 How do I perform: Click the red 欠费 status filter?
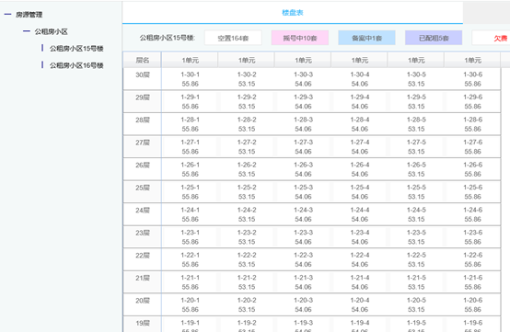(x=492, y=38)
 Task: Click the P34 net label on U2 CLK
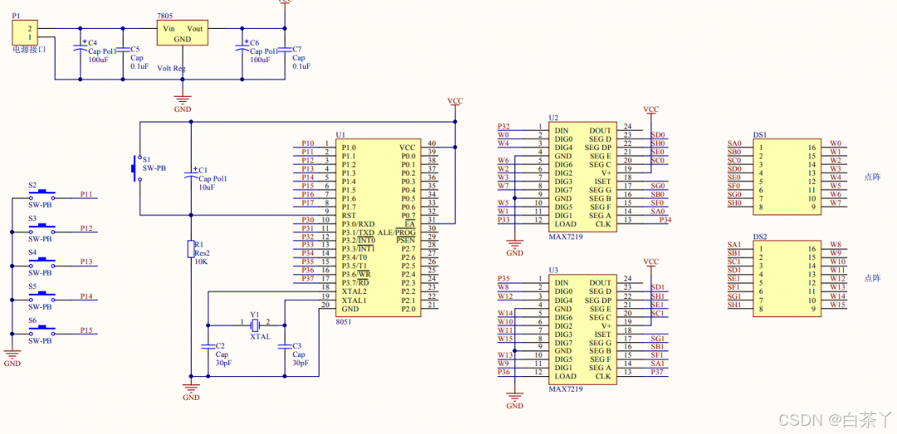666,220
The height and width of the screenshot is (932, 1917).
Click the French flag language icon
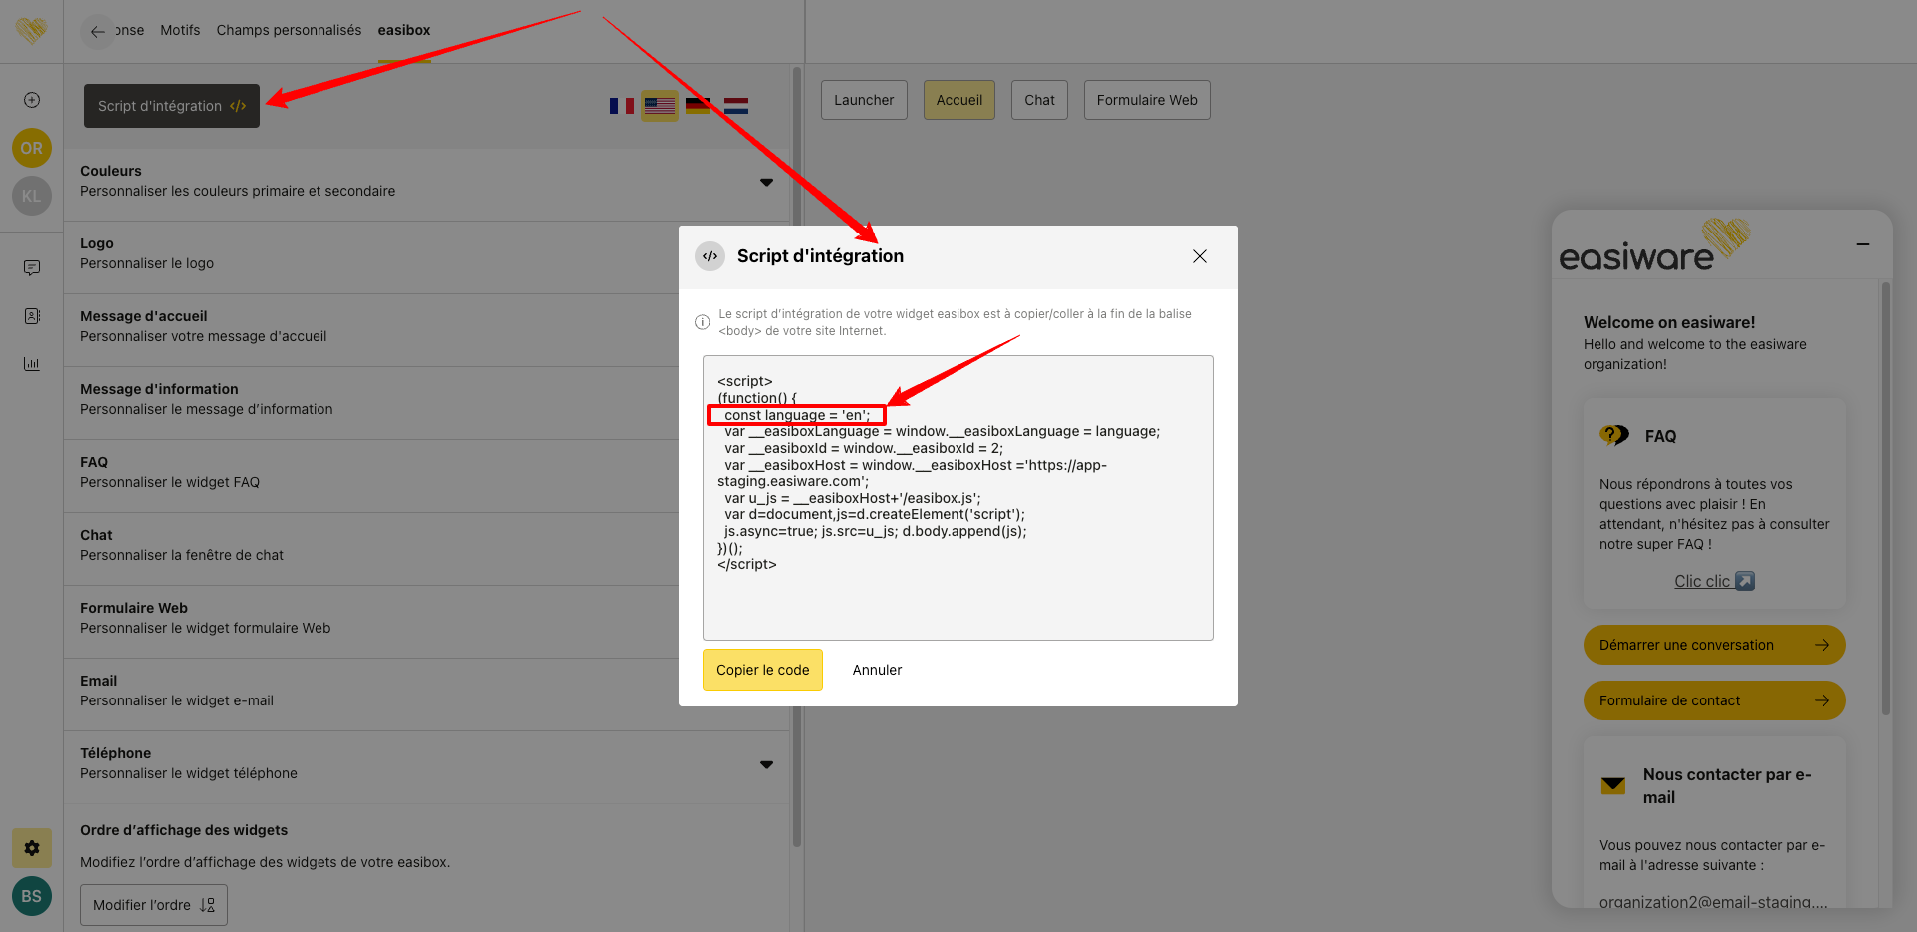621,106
...
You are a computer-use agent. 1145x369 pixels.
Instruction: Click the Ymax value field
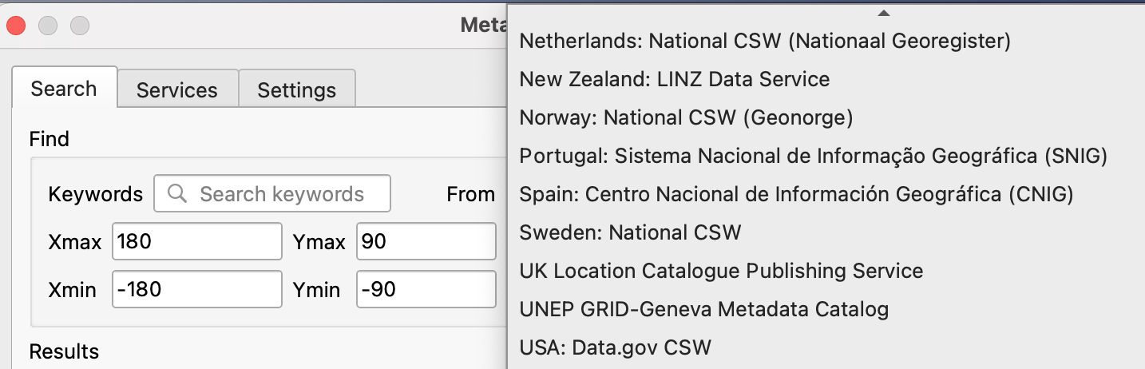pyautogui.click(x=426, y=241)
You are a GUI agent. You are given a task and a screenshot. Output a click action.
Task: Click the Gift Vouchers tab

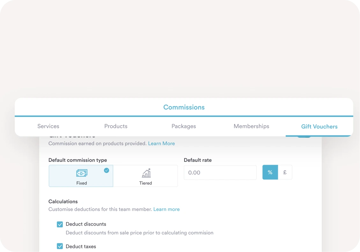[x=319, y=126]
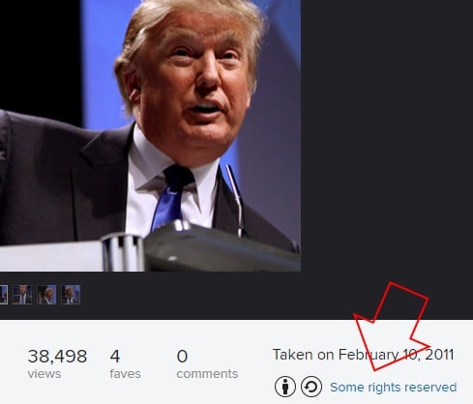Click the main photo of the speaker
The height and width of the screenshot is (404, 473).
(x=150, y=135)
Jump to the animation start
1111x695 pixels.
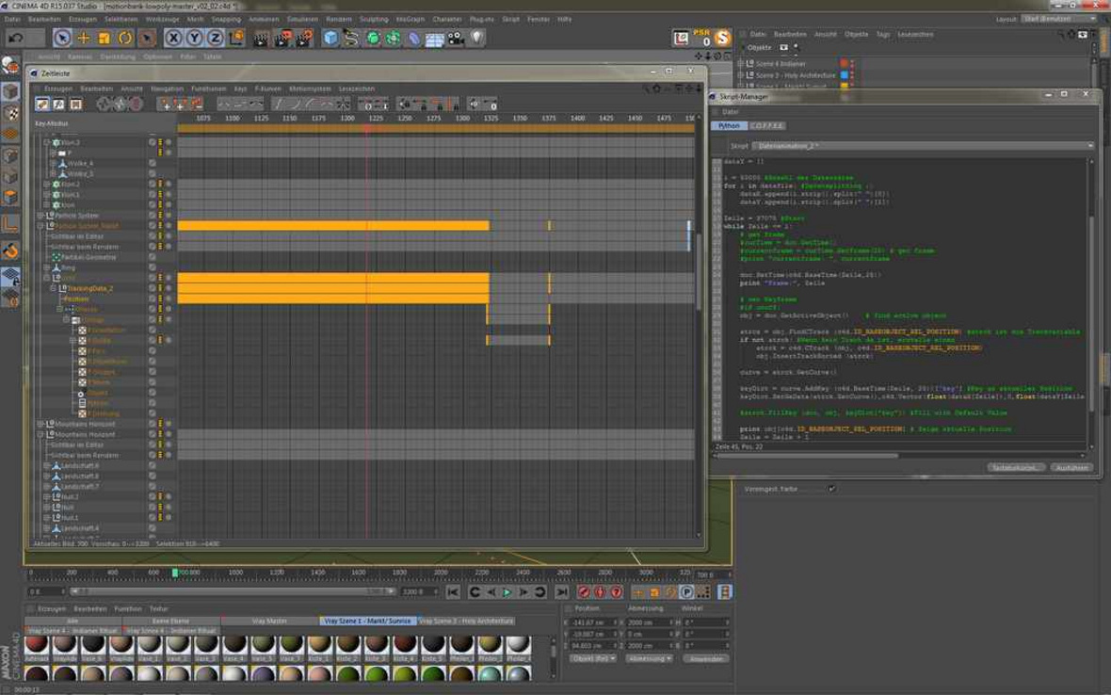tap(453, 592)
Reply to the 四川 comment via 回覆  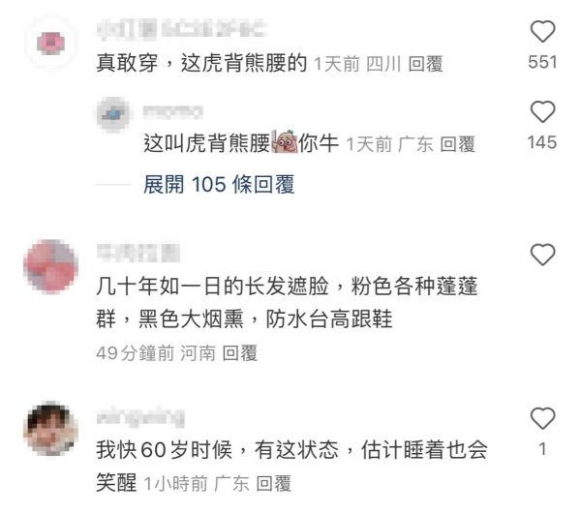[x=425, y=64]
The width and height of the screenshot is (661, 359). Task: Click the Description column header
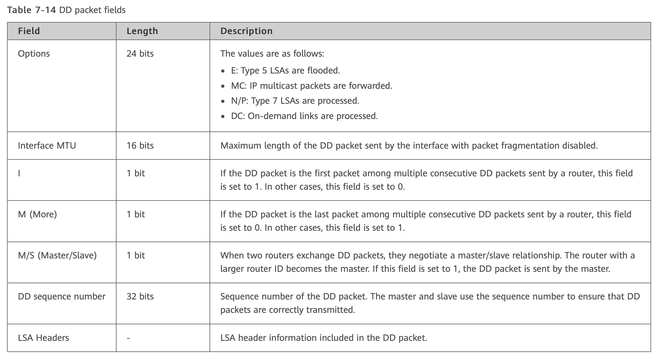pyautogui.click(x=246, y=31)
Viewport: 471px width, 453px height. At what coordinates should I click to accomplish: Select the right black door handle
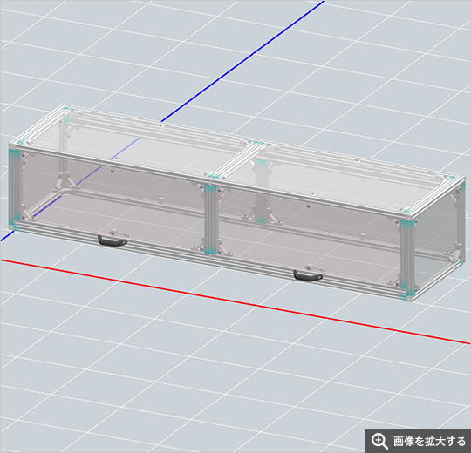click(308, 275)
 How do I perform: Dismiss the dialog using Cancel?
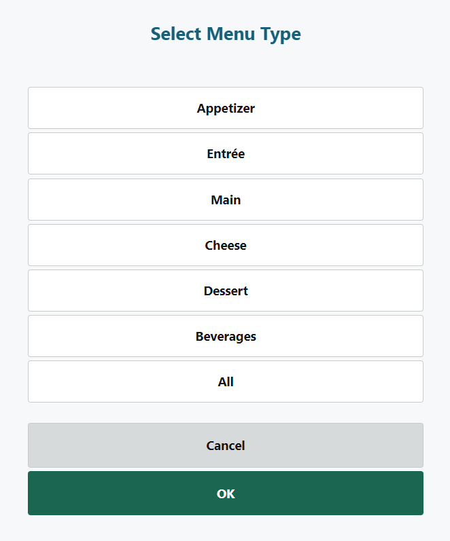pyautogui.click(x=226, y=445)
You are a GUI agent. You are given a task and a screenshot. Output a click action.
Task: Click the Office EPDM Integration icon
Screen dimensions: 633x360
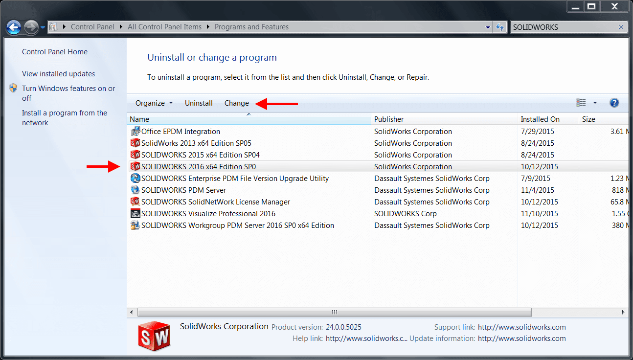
* * *
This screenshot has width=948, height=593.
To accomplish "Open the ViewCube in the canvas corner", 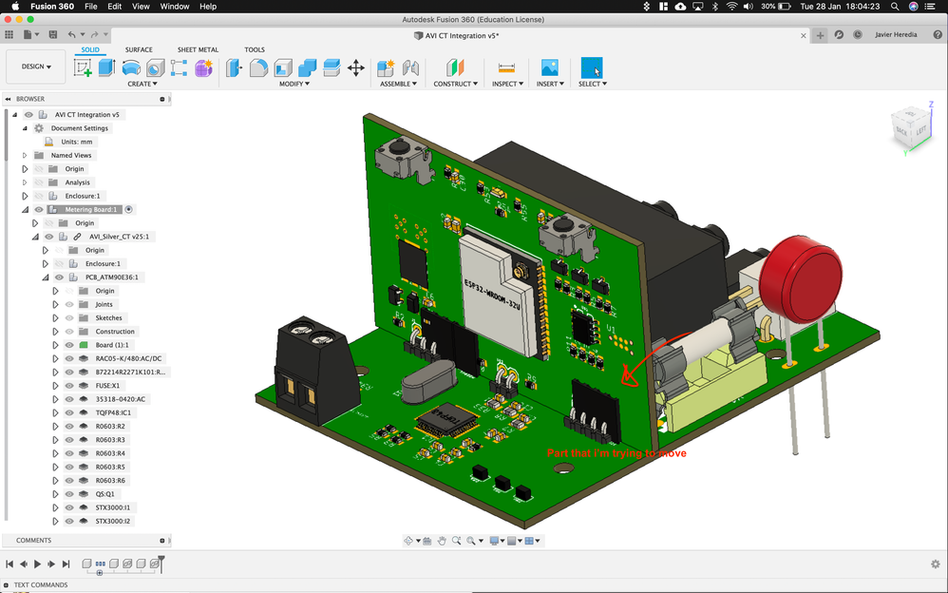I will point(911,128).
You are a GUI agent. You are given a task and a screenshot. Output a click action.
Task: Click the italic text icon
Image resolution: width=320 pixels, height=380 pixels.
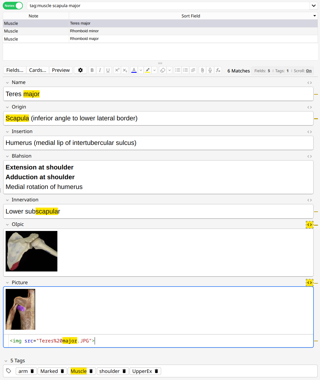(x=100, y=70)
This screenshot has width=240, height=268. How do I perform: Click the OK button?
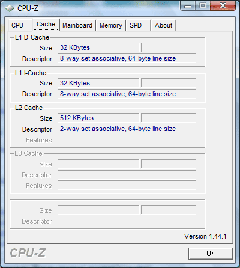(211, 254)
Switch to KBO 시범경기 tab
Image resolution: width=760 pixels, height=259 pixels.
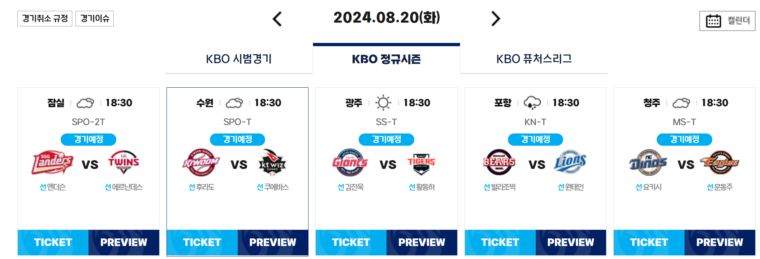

→ **What to work on**
Return word for word the lines of the listing above, starting at the line with "Image resolution: width=320" and ending at the line with "Image resolution: width=760", both included. Pictures do not belong in the copy.

→ **Output**
Image resolution: width=320 pixels, height=380 pixels.
(x=100, y=70)
This screenshot has width=240, height=268. How do I perform: Click the OK button?
(211, 254)
Switch to KBO 시범경기 tab
Image resolution: width=760 pixels, height=259 pixels.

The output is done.